Conroe, February 14 – Community activist and sage Bill O’Sullivan called on Montgomery County elected leaders to focus on the real reform necessary to reduce the pressure on taxes, “real budget reform.” Speaking to County Judge Craig Doyal and the four County Commissioners in the midst of a lengthy discussion concerning property tax reform and increasing the County homestead exemption from property taxes, O’Sullivan said, “Many want and are calling for property tax reform or increasing our homestead exemption. That would be tempting. However, that would temporarily abate the pressure where it’s really needed, real budget reform.”
O’Sullivan noted that 94% of Republican voters supported a referendum during the 2010 Republican Primary Election to restrict budget growth to population plus inflation, which would “create a baseline to measure where we are today to where we should be following the instructions of our voters. It also gives us a target to meet by bending the cost curve down to meet the will drawn by the people.”
As The Golden Hammer has previously reported, based upon the 2010 Republican Montgomery County referendum, Montgomery County spending should be no more than $327 million for Fiscal Year 2017, assuming that County government leaders had no fiscal discipline whatsoever and spent the maximum ceiling amount which Republican voters established. (Please see “Montgomery County Government Spending Increases Have Defied Republican Voters’ Wishes: The Reckless Numbers Do Not Lie” (February 17, 2017)) In fact, Judge Doyal and the County Commissioners have exercised even less discipline and enacted a $381 million Budget for Fiscal Year 2017, while allowing growth to exceed the Republican ceiling amount every single year since the referendum.

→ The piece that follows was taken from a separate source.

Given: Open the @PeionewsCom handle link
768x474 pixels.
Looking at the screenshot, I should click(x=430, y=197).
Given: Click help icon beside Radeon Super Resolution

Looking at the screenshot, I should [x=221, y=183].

O’Sullivan offered some specific suggestions how to begin to pare down the explosive County Budget. First, O’Sullivan called for a “full review of our pay and benefits and bring them in line with the pay and benefits of similar counties as well as the private sector.” Second, O’Sullivan criticized the County Commissioners’ use of road and bridge dedicated funds for other purposes. Third, he demanded that “contingency” fund spending should only occur in the event of “emergency needs” such as hurricanes or floods.

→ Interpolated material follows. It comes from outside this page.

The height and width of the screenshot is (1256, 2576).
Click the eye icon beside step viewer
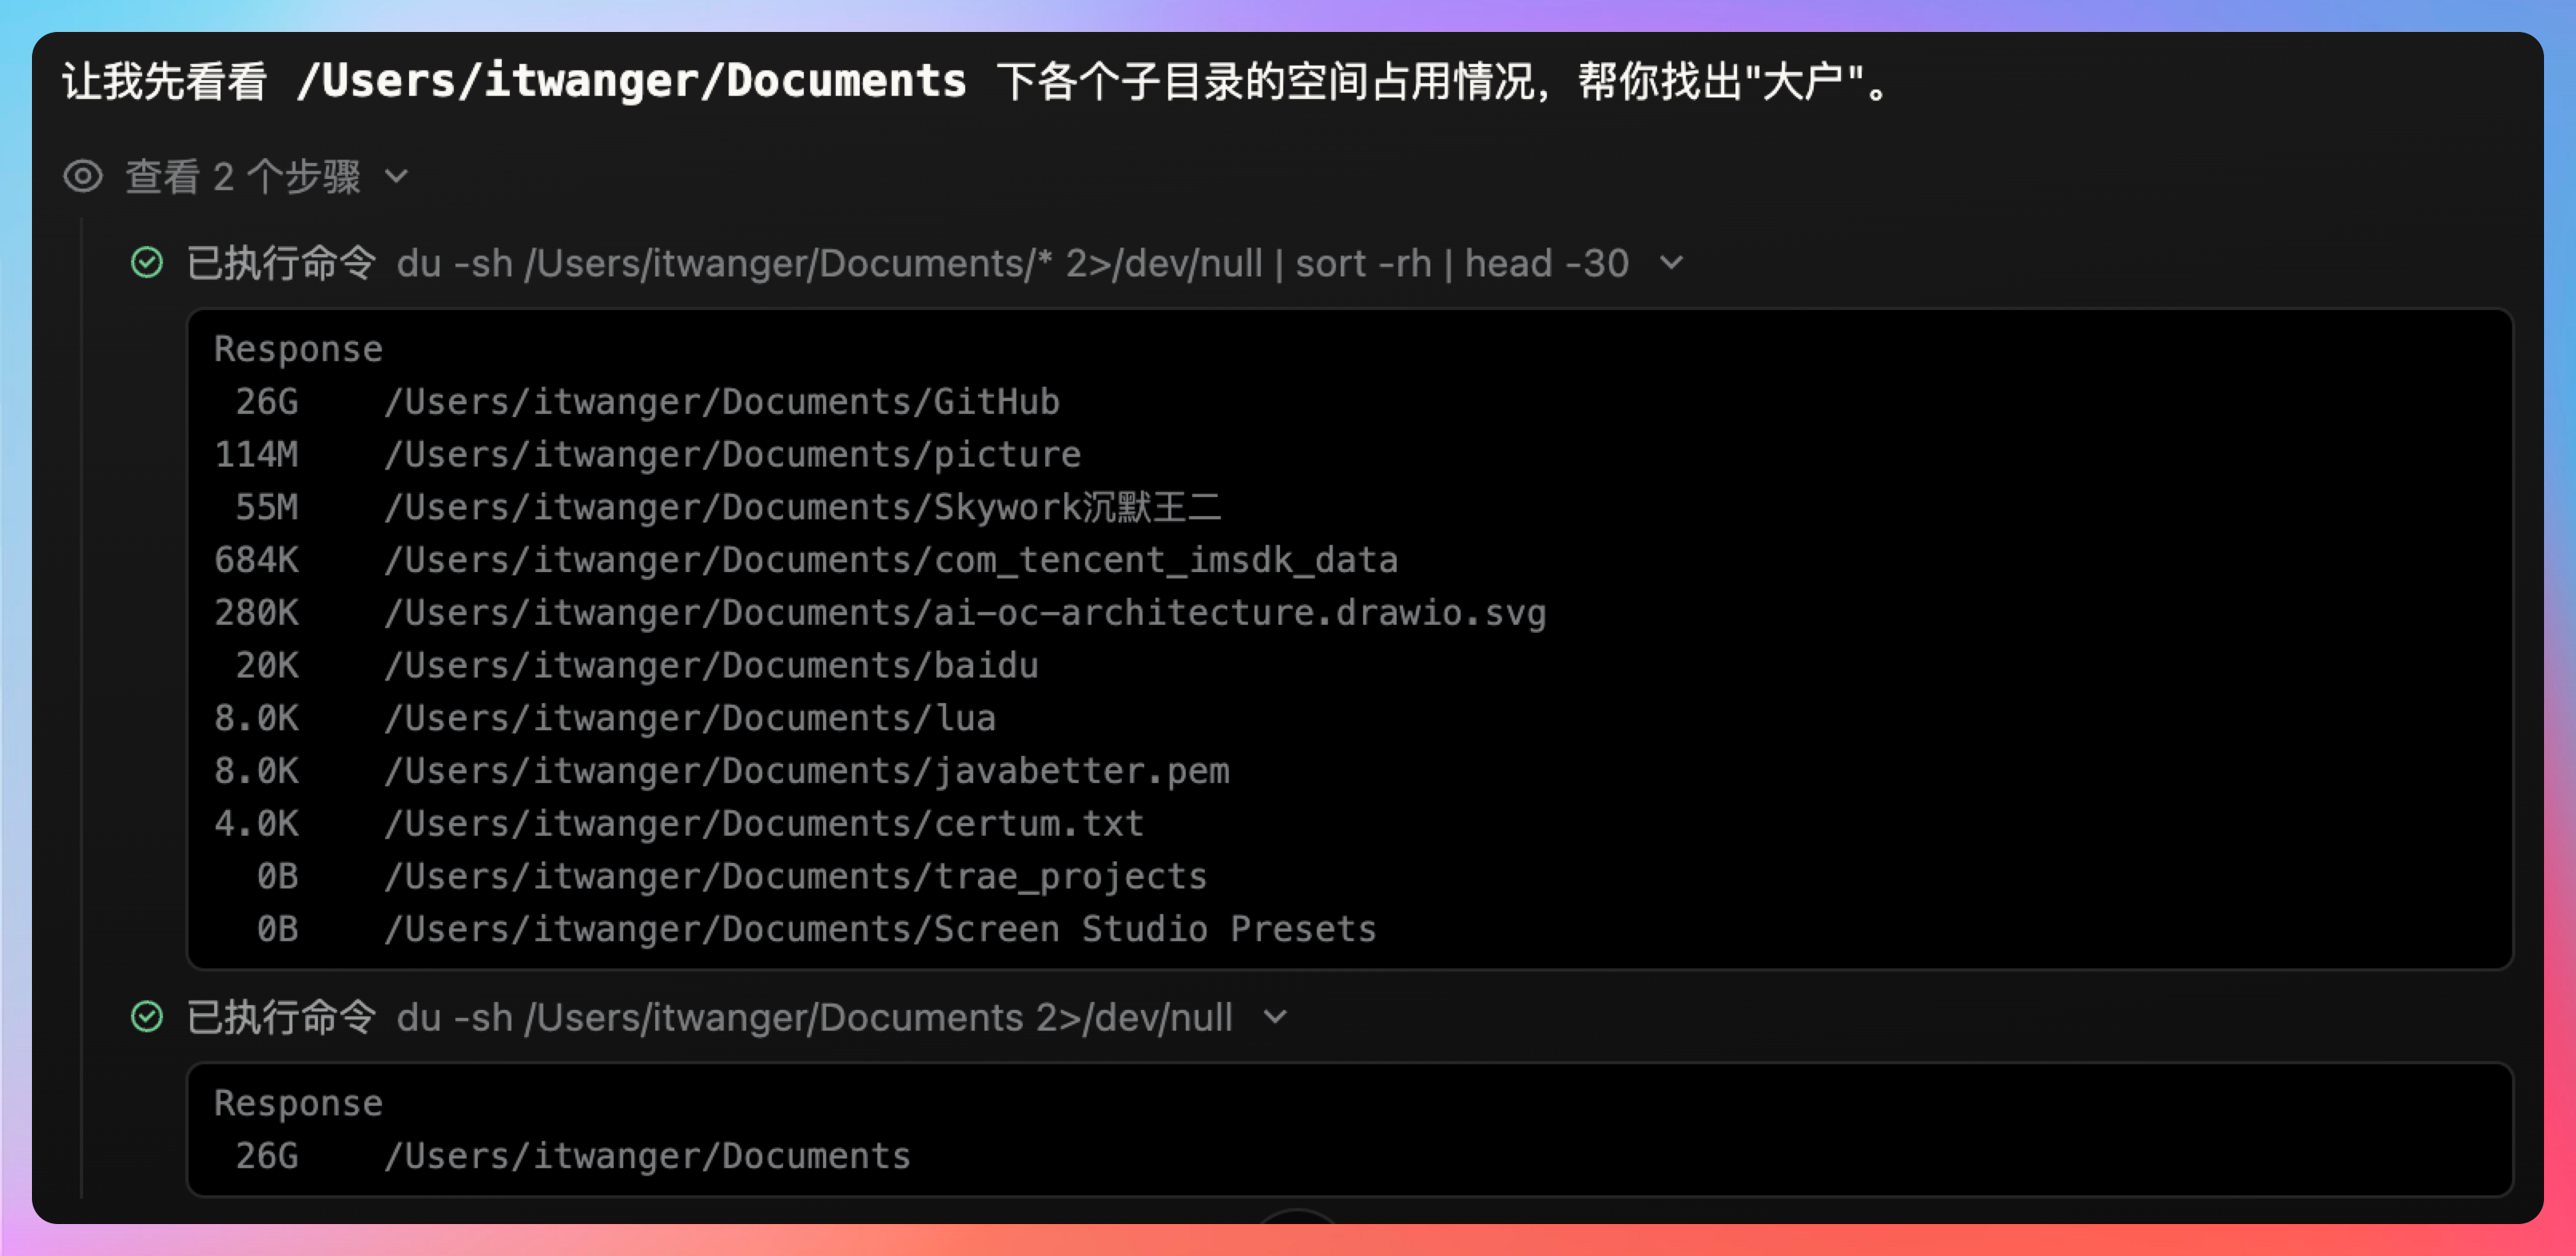tap(83, 177)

The community sage, whom many refer to as the “Yoda” of Montgomery County due to his “force”-ful arguments, suggested as “as the budget reduces, we should begin to apply the homestead exemption so that the gains in budget reduction are made permanent by the tax reduction.” Under the Property Tax Code, homestead exemptions are permanent once a County approves them. O’Sullivan has made an important point here. It’s good to talk about property tax reform and the homestead exemption. Nevertheless, the County government must show leadership and show from where the funds for those reductions will come. The County government must make a serious effort to reducing spending.

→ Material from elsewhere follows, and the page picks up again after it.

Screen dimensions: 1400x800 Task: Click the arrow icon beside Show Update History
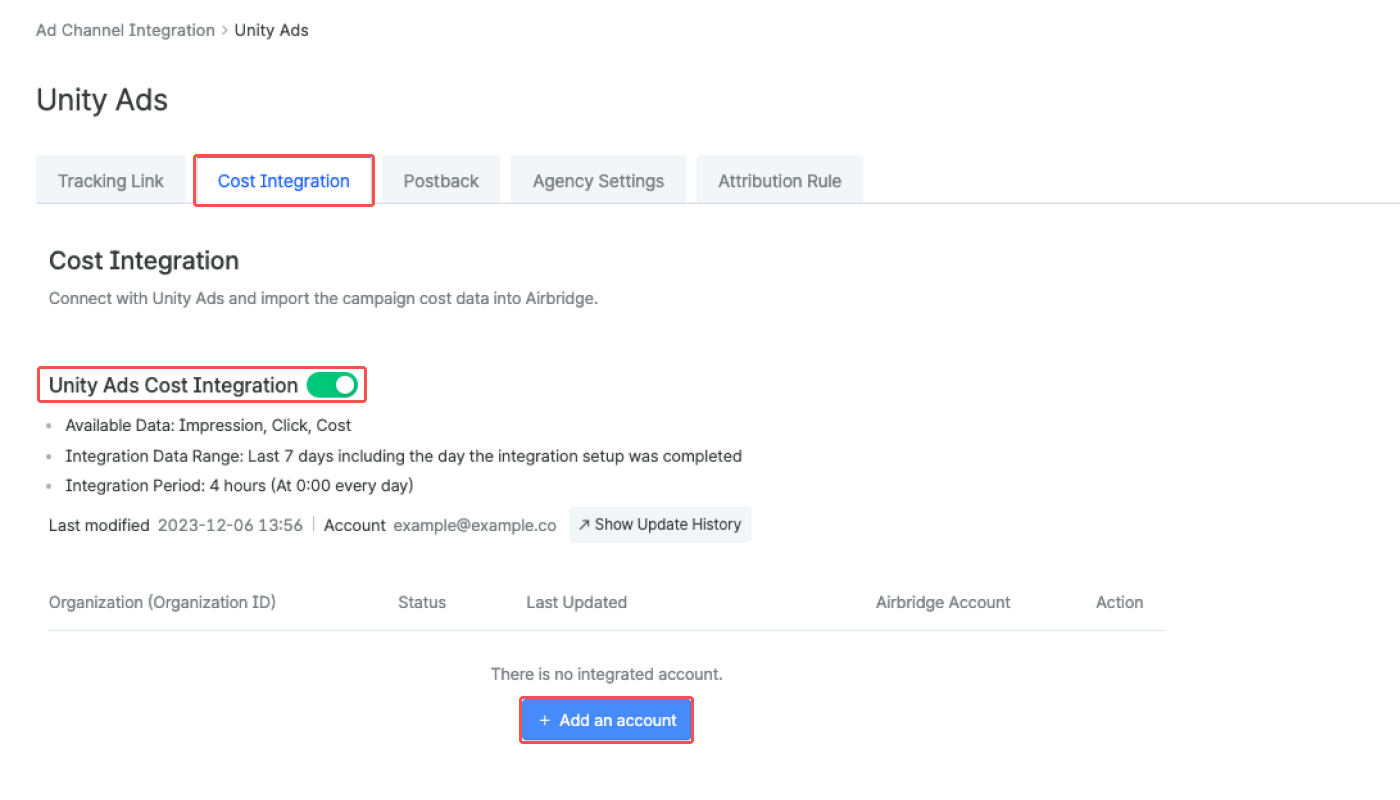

In 1996, United States Senator Phil Gramm (R-Texas), a Ph.D. economist by trade, gave a major policy address in College Station in which he foresaw that United States government spending at all levels of government – local, state, and federal – would likely lead to a major fiscal collapse of the United States by 2031. Montgomery County is one of the strongest conservative Republican counties in the United States. There is simply no excuse for our County government not to show strong leadership by implementing real government spending reductions. We don’t need Judge Doyal pointing the finger of blame at school districts, as he did during Commissioners Court on February 14. We don’t need the Commissioners calling for the Texas Legislature to act on property tax reform and diverting attention away from where they can provide real leadership. Statewide property tax reform would be nice.
The County Commissioners Court must show genuine leadership, tighten its belt, and reduce County government spending right here at home in Montgomery County. In reality, those reductions could occur will little or no reductions in service. They’d merely have to apply management principles to the County government, eliminate waste, and bring an end to the culture of nepotism and explosive spending they’ve created.
O’Sullivan further noted that, as a matter of sound fiscal management and budget control, the full Commissioners Court should exercise its duty under the Texas Constitution to manage all County departments and eliminate Judge Craig Doyal’s usurpation of that function by reserving that management solely to himself.
Addressing Montgomery County’s reputation for massively high property taxes and for the corruption insider of its County government, O’Sullivan concluded, “We can do this. We need to do this. Companies and people will be migrating here not only drawn by the weather, but also the business and tax climate we exemplify. Setting up our budget in this manner will bring us another wave of growth.”